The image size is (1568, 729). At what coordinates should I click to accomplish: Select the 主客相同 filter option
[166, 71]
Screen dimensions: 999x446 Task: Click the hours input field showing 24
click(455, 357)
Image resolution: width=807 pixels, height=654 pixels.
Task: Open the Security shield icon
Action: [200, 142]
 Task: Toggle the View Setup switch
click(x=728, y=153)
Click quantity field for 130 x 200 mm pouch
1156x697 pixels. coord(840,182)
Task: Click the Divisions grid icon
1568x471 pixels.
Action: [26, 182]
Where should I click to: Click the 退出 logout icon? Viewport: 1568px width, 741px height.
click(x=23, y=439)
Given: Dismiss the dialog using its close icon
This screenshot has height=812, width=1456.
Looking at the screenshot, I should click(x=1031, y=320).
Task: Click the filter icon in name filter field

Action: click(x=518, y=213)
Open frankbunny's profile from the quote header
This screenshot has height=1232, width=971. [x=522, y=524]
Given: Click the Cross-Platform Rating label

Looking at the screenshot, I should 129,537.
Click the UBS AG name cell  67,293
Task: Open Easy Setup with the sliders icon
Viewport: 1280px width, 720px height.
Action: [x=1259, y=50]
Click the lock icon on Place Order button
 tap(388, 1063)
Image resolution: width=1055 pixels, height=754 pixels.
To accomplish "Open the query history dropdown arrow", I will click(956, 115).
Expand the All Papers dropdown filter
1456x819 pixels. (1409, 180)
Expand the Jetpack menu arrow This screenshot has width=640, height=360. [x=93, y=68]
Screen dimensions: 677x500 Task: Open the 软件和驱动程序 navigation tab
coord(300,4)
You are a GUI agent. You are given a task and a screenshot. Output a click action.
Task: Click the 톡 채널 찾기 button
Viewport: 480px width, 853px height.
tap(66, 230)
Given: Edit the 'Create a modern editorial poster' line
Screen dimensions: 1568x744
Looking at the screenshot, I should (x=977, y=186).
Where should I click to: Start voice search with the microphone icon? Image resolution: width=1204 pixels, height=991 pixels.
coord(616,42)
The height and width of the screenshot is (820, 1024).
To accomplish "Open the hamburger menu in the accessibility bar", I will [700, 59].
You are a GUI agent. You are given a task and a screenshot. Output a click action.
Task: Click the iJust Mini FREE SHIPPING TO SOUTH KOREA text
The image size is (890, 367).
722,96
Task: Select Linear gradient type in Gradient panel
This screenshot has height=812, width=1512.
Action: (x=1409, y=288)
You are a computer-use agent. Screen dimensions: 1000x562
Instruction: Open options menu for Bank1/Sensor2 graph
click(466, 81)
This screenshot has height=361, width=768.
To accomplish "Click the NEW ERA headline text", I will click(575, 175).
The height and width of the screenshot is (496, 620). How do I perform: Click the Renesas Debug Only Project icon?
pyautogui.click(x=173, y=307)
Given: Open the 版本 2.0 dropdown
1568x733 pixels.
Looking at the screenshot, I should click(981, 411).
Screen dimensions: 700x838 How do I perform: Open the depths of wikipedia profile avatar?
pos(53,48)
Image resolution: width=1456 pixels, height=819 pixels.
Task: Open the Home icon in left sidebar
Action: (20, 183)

-=-=-

Exercise prompt
From the entries above, extract each line containing "arrow".

Exercise solution
To accomplish "Open the query history dropdown arrow", I will click(956, 115).
Expand the Jetpack menu arrow This screenshot has width=640, height=360. [x=93, y=68]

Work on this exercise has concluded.